───── PROVIDED TEXT ─────

Fantastic Fest Review: SWALLOW Uniquely Explores Society’s Treatment Of Women

Carlo Mirabella-Davis turns an empathetic lens toward society’s expectations of women.

Keeping up appearances is a full-time job for the newly married Hunter in Carlo Mirabella-Davis’ unusual and aesthetically beautiful Swallow. Under pressure from her controlling husband and wealthy in-laws to maintain a certain level of perfection domestically, the discovery that she’s pregnant only intensifies their control over her every move. When the oppressive environment becomes too much for the soft-spoken and submissive housewife to handle, she develops a rare eating disorder known as pica in which the compulsion to consume random and increasingly dangerous household objects helps her to regain some sense of autonomy.

What’s most surprising about the film is the deeply feminist perspective male writer/director Mirabella-Davis brings to the narrative, focusing his empathetic lens on the negative impact of the restrictive and unrealistic expectations women face in our society. Set in modern-day with a throwback to the fifties, production designer Erin Magill (Mad Men) and costume designer Liene Dobraja gorgeously convey the emotional conflict within the character in this idyllic yet stifled environment by dressing Hunter and her surroundings in the colorful threads of an antiquated past. Trapping her in the role of the picture-perfect ‘50s housewife, nothing can go wrong as long as she does what she’s told.

───── DATASET EXCERPTS ─────

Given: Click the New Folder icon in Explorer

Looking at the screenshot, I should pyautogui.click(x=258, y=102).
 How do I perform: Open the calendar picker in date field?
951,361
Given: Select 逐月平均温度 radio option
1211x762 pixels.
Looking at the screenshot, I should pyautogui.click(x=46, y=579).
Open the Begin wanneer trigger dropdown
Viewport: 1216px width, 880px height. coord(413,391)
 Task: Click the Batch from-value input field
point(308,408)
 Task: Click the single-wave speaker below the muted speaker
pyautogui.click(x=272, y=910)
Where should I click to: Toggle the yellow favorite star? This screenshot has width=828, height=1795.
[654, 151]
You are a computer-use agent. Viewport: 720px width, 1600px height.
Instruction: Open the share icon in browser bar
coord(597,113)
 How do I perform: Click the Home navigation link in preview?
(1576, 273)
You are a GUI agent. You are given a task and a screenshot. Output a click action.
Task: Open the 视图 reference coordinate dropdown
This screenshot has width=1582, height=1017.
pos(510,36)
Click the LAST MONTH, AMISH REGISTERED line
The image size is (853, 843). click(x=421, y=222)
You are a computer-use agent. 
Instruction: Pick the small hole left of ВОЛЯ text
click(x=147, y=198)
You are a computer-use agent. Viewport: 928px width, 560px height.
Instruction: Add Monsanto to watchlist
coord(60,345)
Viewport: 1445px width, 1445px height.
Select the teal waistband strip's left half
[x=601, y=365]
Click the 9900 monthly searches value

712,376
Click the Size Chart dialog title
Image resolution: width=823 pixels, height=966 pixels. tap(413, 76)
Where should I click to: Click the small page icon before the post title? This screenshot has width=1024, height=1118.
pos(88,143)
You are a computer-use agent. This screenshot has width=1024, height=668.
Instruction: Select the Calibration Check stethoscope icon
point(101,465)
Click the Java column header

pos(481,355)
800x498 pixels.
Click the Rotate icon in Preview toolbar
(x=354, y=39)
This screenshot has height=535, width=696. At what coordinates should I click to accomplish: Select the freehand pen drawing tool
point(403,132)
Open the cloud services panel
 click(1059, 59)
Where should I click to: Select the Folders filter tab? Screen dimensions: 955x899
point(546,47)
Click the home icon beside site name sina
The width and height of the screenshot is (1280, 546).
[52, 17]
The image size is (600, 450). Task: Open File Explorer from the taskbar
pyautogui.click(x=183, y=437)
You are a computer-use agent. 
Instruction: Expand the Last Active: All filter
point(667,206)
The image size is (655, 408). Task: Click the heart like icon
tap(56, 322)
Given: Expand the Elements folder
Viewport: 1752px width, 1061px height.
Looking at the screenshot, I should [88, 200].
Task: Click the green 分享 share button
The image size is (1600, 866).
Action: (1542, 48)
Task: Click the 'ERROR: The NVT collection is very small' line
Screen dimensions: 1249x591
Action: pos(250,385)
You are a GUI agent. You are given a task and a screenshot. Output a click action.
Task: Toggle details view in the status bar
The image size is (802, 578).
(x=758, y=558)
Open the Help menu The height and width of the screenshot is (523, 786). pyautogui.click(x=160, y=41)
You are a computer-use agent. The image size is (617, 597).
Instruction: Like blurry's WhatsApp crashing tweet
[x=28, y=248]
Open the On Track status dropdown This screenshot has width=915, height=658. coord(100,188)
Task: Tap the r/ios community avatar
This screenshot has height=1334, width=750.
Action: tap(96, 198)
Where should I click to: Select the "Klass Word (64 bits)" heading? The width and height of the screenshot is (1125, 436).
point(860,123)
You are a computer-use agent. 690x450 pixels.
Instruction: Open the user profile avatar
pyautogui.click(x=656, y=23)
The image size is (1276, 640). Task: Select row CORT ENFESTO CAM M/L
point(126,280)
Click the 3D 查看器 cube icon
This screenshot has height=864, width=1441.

─────

### WHAT YOU NEED TO DO
A) Answer these questions from the Swallow review:
(i) At which festival was the film reviewed?
(ii) What eating disorder does Hunter develop?
(iii) Who designed the costumes?
B) Reproduce the passage of the Swallow review starting with "What’s most surprising" and going on through "what she’s told.", substituting "wardrobe designer" for "costume designer".
C) Proceed with the Swallow review, picking up after its final sentence.
The entries have no connection to the Swallow review.

### ANSWERS BY ITEM
A)
(i) Fantastic Fest
(ii) Pica
(iii) Liene Dobraja

B)
What’s most surprising about the film is the deeply feminist perspective male writer/director Mirabella-Davis brings to the narrative, focusing his empathetic lens on the negative impact of the restrictive and unrealistic expectations women face in our society. Set in modern-day with a throwback to the fifties, production designer Erin Magill (Mad Men) and wardrobe designer Liene Dobraja gorgeously convey the emotional conflict within the character in this idyllic yet stifled environment by dressing Hunter and her surroundings in the colorful threads of an antiquated past. Trapping her in the role of the picture-perfect ‘50s housewife, nothing can go wrong as long as she does what she’s told.

C)
The slight, unusual premise is carried by the lovely Haley Bennett as Hunter. She easily earns our affection and laughs with her endearingly vacant personality. As her proclivity for swallowing items goes from something as small as a marble to larger and more harmful objects, she slowly begins to fight against the rules and regulations of her husband Richie (Austin Stowell), and his overbearing parents played by Elizabeth Marvel and David Rasche. When her rebellion leads them to hire live-in nurse, Luay (Laith Nakli), to watch her every move, the fact that she’s a prisoner not only in her own home but in her own body worsens her condition. As therapy leads Hunter to confront a psychological trauma from the past – resulting in a powerful scene between Bennett and the always excellent Denis O’Hare – her journey and transformation invite commentary on the dangers of ever judging another person’s life based solely on appearances.

In his first feature, Carlo Mirabella-Davis has created a unique world, combining past and present to explore how things have and, more importantly, haven’t changed in regard to society’s treatment of women. His profound final shot asks the audience to stop and consider that this could be any woman’s story, reminding us that we can never know the intricate details of another person's life. Beautifully crafted and performed, echoes of Marilyn Monroe and Alfred Hitchcock linger in Bennett’s gentle portrayal of Hunter and Mirabella-Davis’ inventive structure of a place hovering just outside our own daily lives with all the same adversities. He and Bennett are talents to watch out for from now on.